This research aims to simulate bio-contamination risk propagation under real-life conditions in the water distribution system (WDS) of Lille University's Scientific City Campus (France), solving the source identification and the response modeling. Neglecting dynamic reactions and not considering the possible chemical decay of most of the contaminants leads to an overestimation of the exposed population. Therefore, unlike the available event detection models, this study considers the interrelated change of several water-quality parameters such as free chlorine concentration, pH, alkalinity, and total organic carbon (TOC) resulting from the pollutants blending. In fact, starting from regular WDS monitoring, the baseline thresholds for each of the mentioned parameters are established; then, significant deviations from the baseline are used as indication for contaminations. For this reason, the purpose of the research was to develop and demonstrate the feasibility of an artificial intelligence (AI)-based smart monitoring system that will effectively enable water operators to ensure a quasi real-time quality control for early chemical and/or bio-contamination detection and preemptive risk management. Advanced pattern recognizers, such as Support Vector Machines (SVMs), and innovative sensing technology solutions, such as Artificial Neural Network (ANN), have been used for this purpose, identifying the anomalies and the severity-level assessment.
Within the European project Smart Water for Europe (SW4EU) where the current paper was born, bounds of limitations on traditional approaches to optimal water quality sensor placement in water distribution systems (WDSs) were discussed together with limitations on the achievable performance of a water quality sensor network (van Thienen et al. 2018). Vitens, the largest drinking water company of the Netherlands, also allocated a designated part of their distribution network to be a demonstration network for online water quality monitoring, the Vitens Innovation Playground (VIP). In the VIP, a network of 44 sensors has been installed to transmit their data by GPRS to servers where the data were processed using event detection algorithms. Deployed as an online sensor network, it allowed early detection and rapid response, as well as accurate location of the spread of a contamination within the distribution network (Williamson et al. 2014).

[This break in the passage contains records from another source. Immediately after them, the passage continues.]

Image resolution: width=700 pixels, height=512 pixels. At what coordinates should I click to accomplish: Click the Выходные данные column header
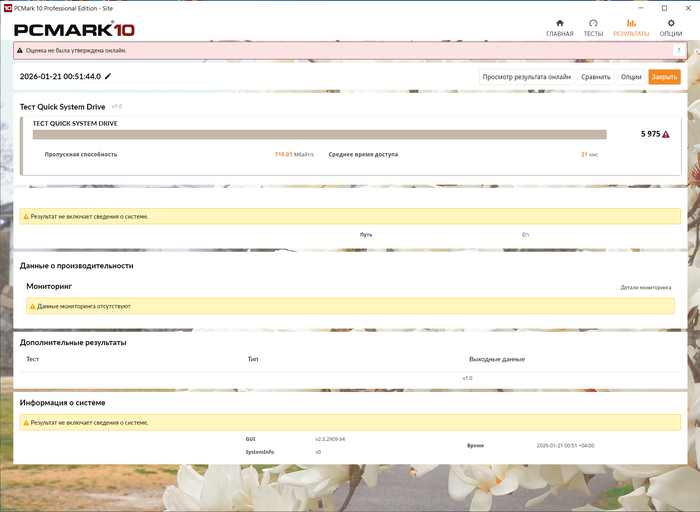496,359
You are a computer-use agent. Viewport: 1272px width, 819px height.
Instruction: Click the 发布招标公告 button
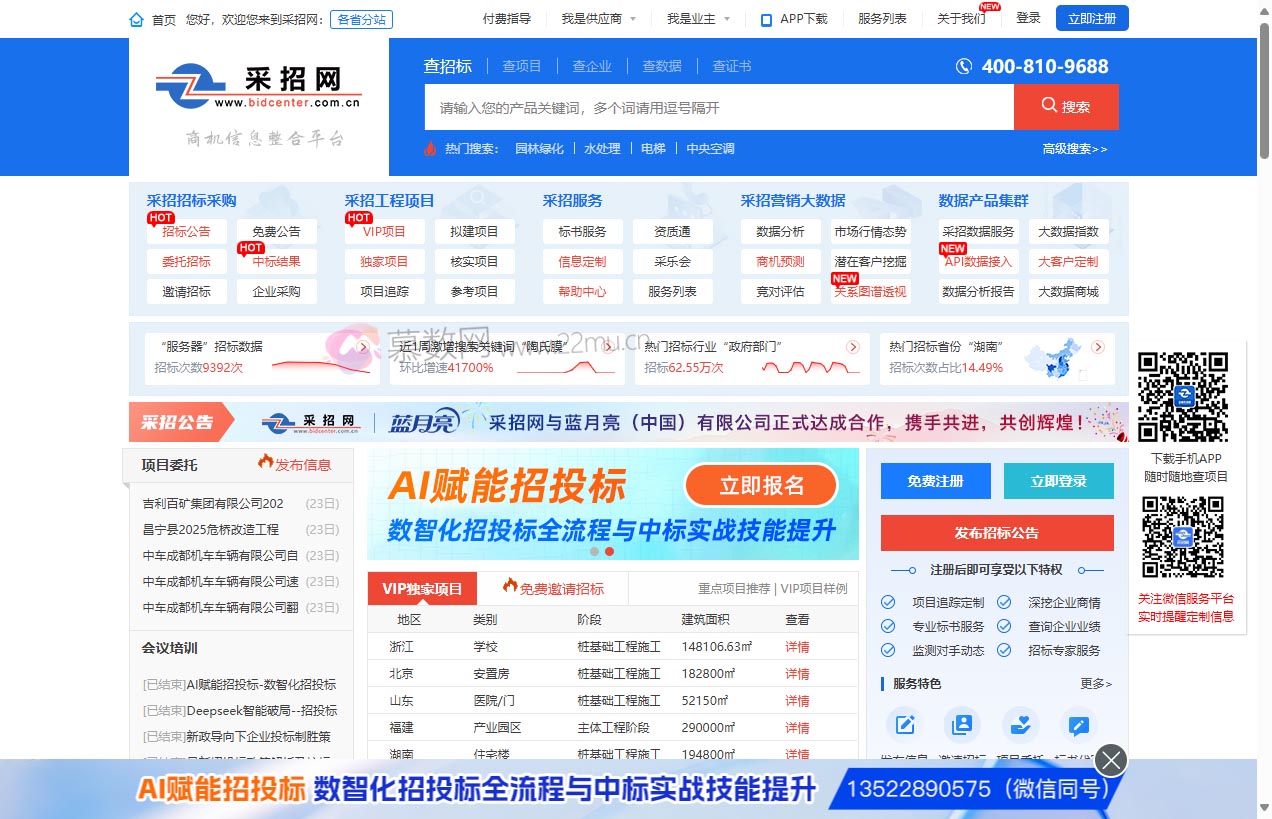click(996, 533)
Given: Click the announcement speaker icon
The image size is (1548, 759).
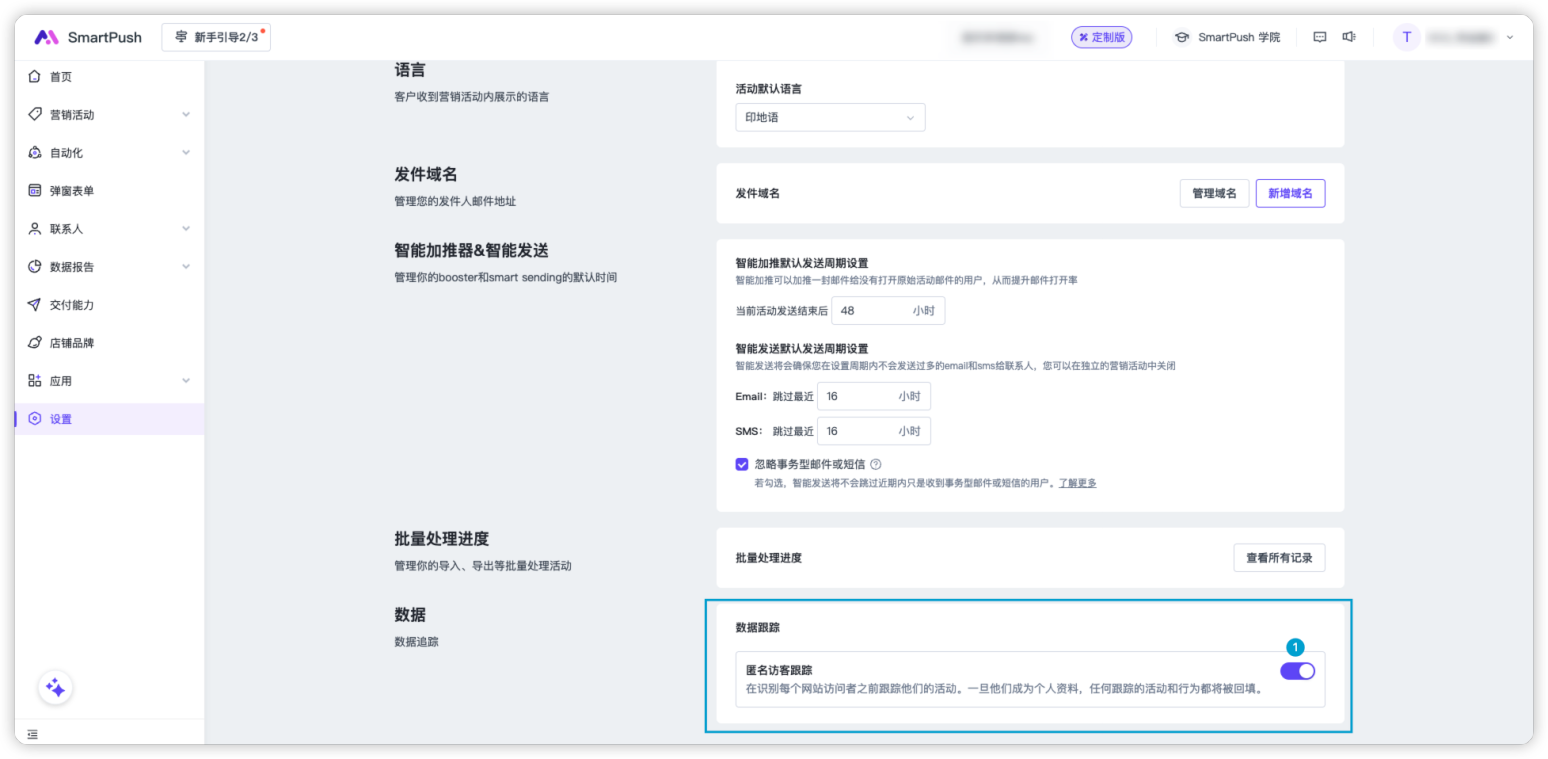Looking at the screenshot, I should [x=1349, y=37].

In addition, various models were developed for event detection in WDSs. The detection of a contamination event requires that the related variations in the values of the measured parameters can be distinguished from the normal daily and/or seasonal fluctuations. It is therefore necessary to use specific algorithms, essentially based on statistical or stochastic methodologies (van Thienen et al. 2013; Blokker et al. 2016). In order to improve the EDS, in recent years data-driven models such as Artificial Neural Networks (ANNs) have been successfully applied for water quality evaluation that focuses on modeling and prediction. Perelman et al. (2012) and Arad et al. (2013) developed a model based on multivariate artificial neural networks followed by a Bayesian event classification. Murray et al. (2011) used pH, conductivity, and turbidity coupled with Bayesian Belief Networks (BBNs) for event detection of Escherichia coli.Yang (2013) developed a system-wide algorithm, integrating the binary signals of each sensor's independent event detection with a source identification model that is based on a backtracking algorithm. By cross-referencing sensor alerts, the algorithm rated the probability of an event occurrence. Arad et al. (2013) aimed to improve the study of Perelman et al. (2012) by applying adaptive updating dynamic thresholds, which are characterized by a sliding window size, and are computed as a function of the error standard deviation of the sliding window.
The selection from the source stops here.